▶ [TASK DIRECTIONS]: Reproduce every line of the entries between the line containing "Toggle the /chat endpoint parameter view" and the line containing "(x=847, y=41)", inclusive, and nothing else.

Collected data

^^^^

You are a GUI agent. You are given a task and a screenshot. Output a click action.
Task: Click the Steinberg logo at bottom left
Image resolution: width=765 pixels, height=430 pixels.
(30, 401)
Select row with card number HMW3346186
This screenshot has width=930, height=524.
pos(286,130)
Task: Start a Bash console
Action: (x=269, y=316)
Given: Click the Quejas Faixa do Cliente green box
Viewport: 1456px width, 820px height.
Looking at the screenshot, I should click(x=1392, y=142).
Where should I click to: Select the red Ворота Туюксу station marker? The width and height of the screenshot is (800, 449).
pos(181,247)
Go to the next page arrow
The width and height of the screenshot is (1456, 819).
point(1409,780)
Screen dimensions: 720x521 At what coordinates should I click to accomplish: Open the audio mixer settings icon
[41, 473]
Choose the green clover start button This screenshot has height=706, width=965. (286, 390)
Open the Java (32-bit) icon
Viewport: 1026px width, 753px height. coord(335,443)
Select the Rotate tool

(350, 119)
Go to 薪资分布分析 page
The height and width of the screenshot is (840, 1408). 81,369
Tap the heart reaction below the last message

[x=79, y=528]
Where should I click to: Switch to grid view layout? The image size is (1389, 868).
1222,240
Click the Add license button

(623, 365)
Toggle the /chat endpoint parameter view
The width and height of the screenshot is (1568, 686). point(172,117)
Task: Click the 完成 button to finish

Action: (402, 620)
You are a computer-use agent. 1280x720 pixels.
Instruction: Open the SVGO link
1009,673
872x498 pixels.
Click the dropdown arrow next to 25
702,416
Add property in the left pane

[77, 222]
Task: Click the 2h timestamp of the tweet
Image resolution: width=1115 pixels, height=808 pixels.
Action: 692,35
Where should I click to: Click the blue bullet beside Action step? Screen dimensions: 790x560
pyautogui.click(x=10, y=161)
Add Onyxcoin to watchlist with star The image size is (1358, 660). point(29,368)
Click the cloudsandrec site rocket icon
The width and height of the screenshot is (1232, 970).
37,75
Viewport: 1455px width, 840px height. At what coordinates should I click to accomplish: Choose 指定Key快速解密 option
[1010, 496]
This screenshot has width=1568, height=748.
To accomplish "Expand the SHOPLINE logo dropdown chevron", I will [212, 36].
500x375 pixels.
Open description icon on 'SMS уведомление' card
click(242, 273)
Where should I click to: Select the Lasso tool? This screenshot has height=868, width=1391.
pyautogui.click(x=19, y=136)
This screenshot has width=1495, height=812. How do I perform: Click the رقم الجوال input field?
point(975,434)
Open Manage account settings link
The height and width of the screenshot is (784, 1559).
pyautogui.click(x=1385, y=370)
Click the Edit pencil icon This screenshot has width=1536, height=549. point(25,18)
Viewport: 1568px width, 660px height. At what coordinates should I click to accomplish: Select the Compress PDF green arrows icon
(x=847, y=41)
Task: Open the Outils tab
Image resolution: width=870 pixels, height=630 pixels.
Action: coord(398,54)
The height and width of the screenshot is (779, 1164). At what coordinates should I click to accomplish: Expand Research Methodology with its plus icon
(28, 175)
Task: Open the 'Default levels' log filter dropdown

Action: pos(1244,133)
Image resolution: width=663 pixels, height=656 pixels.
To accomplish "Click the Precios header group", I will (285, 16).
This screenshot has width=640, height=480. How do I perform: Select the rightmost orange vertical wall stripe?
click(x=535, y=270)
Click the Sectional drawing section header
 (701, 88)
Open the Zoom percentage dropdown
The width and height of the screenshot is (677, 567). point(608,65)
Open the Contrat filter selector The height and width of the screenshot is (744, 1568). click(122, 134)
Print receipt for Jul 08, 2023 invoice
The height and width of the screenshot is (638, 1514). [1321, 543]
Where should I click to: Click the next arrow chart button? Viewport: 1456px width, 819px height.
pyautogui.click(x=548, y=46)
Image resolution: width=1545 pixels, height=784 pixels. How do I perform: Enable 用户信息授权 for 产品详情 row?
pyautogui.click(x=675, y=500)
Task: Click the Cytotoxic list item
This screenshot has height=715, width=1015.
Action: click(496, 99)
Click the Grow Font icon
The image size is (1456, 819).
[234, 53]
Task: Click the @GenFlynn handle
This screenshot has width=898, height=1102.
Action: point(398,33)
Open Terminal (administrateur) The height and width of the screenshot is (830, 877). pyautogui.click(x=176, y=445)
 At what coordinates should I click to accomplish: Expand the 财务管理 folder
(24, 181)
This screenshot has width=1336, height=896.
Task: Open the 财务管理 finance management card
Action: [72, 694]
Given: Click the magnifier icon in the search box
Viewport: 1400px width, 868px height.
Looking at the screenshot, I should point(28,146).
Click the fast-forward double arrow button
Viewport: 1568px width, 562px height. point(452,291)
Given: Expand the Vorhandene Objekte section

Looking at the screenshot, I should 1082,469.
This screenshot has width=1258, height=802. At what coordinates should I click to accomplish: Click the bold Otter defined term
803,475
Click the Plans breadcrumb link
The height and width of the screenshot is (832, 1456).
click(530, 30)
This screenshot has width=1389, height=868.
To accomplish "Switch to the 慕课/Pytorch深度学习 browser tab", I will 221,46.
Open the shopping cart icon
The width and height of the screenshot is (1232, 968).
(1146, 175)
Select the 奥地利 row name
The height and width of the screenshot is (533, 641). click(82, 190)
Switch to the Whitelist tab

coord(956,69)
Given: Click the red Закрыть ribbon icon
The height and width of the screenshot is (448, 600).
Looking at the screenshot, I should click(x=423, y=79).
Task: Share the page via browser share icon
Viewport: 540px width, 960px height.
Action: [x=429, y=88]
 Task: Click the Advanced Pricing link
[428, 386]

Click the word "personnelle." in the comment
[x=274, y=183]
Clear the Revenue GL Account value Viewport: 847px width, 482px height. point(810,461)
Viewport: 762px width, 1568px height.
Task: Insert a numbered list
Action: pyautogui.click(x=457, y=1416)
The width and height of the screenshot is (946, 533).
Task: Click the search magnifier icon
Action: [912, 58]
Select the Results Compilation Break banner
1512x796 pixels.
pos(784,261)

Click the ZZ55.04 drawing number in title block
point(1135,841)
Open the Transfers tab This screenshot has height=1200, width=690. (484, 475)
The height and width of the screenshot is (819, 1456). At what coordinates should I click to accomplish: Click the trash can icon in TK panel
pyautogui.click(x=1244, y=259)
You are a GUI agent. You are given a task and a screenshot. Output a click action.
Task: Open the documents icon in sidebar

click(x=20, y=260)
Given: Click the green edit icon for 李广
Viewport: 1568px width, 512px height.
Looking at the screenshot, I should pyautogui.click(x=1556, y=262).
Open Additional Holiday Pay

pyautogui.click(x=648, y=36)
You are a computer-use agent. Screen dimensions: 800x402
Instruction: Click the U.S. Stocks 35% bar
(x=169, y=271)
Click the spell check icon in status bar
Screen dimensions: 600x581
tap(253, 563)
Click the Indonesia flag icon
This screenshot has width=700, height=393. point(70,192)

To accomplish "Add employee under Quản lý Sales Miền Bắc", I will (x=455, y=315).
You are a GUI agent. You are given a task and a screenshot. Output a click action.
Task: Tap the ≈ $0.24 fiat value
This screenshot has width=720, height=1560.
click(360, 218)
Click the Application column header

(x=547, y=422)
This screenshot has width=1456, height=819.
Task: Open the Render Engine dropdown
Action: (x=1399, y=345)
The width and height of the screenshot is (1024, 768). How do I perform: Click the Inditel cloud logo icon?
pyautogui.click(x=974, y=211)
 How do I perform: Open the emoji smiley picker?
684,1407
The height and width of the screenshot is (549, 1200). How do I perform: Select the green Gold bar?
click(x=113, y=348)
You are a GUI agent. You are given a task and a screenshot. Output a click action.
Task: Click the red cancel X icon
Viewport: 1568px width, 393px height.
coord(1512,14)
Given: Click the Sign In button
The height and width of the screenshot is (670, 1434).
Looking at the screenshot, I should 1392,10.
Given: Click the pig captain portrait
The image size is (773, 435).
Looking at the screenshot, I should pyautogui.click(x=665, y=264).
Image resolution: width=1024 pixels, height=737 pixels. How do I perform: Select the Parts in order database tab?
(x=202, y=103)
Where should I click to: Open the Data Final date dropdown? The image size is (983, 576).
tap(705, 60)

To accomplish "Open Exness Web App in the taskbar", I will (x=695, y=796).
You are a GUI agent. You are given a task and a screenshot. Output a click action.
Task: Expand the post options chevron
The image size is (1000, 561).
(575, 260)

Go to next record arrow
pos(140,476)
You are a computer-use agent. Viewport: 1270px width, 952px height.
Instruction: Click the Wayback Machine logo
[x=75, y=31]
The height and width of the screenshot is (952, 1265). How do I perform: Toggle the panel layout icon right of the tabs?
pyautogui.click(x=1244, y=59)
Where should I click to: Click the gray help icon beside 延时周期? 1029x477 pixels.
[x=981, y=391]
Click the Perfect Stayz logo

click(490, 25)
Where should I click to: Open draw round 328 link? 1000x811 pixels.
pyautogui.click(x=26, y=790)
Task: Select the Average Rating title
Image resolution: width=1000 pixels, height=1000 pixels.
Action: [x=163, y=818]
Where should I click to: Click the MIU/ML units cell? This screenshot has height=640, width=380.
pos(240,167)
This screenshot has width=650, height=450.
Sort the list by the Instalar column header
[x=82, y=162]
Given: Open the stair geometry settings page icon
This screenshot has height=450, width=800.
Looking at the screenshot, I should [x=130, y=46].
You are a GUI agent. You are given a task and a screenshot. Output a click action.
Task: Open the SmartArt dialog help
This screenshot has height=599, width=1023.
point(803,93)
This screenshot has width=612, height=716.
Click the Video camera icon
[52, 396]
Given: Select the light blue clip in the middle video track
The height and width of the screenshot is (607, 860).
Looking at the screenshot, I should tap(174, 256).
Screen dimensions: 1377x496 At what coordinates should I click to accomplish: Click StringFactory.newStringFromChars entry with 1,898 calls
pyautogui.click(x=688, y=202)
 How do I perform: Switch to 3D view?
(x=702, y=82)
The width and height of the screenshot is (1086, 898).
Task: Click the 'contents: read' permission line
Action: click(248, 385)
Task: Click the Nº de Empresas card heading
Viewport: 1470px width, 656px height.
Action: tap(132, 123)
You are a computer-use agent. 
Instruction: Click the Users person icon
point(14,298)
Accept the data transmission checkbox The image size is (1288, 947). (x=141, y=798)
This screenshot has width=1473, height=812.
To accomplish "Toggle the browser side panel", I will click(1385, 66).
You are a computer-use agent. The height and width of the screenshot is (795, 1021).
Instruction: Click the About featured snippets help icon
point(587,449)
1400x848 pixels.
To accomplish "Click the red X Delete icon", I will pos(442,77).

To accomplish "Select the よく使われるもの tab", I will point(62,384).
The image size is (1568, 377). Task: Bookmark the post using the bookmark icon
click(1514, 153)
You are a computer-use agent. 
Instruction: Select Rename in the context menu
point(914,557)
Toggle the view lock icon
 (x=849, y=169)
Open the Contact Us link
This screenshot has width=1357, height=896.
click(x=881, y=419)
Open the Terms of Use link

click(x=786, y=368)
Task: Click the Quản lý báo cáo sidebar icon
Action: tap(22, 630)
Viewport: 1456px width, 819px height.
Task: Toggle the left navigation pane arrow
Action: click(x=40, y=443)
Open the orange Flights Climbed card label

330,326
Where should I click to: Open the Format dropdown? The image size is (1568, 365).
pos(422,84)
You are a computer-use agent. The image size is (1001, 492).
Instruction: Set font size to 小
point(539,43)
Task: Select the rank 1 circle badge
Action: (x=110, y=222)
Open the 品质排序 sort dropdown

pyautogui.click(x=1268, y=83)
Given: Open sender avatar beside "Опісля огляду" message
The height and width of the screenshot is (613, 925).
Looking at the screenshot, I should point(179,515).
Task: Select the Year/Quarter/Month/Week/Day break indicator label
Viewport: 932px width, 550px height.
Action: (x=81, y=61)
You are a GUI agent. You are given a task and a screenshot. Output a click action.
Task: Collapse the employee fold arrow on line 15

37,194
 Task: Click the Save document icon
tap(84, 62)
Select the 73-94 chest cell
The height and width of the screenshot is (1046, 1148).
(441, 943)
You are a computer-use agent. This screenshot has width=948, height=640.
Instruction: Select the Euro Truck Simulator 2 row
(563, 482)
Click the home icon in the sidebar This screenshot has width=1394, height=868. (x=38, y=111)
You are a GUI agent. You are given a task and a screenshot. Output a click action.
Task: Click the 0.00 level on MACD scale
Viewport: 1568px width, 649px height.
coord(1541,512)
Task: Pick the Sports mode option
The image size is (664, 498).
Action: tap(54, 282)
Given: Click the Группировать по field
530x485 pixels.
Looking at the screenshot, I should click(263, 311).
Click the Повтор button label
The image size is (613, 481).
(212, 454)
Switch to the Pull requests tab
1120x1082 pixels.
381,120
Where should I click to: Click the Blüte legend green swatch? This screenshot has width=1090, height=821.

^^^^

▶ [TASK ANSWER]:
Toggle the /chat endpoint parameter view
The width and height of the screenshot is (1568, 686). point(172,117)
Task: Click the 完成 button to finish

Action: (402, 620)
You are a computer-use agent. 1280x720 pixels.
Instruction: Open the SVGO link
1009,673
872x498 pixels.
Click the dropdown arrow next to 25
702,416
Add property in the left pane

[77, 222]
Task: Click the 2h timestamp of the tweet
Image resolution: width=1115 pixels, height=808 pixels.
Action: 692,35
Where should I click to: Click the blue bullet beside Action step? Screen dimensions: 790x560
pyautogui.click(x=10, y=161)
Add Onyxcoin to watchlist with star The image size is (1358, 660). point(29,368)
Click the cloudsandrec site rocket icon
The width and height of the screenshot is (1232, 970).
37,75
Viewport: 1455px width, 840px height. At what coordinates should I click to accomplish: Choose 指定Key快速解密 option
[1010, 496]
This screenshot has width=1568, height=748.
To accomplish "Expand the SHOPLINE logo dropdown chevron", I will [212, 36].
500x375 pixels.
Open description icon on 'SMS уведомление' card
click(242, 273)
Where should I click to: Select the Lasso tool? This screenshot has height=868, width=1391.
pyautogui.click(x=19, y=136)
This screenshot has width=1495, height=812. How do I perform: Click the رقم الجوال input field?
point(975,434)
Open Manage account settings link
The height and width of the screenshot is (784, 1559).
pyautogui.click(x=1385, y=370)
Click the Edit pencil icon This screenshot has width=1536, height=549. point(25,18)
Viewport: 1568px width, 660px height. At what coordinates should I click to accomplish: Select the Compress PDF green arrows icon
(x=847, y=41)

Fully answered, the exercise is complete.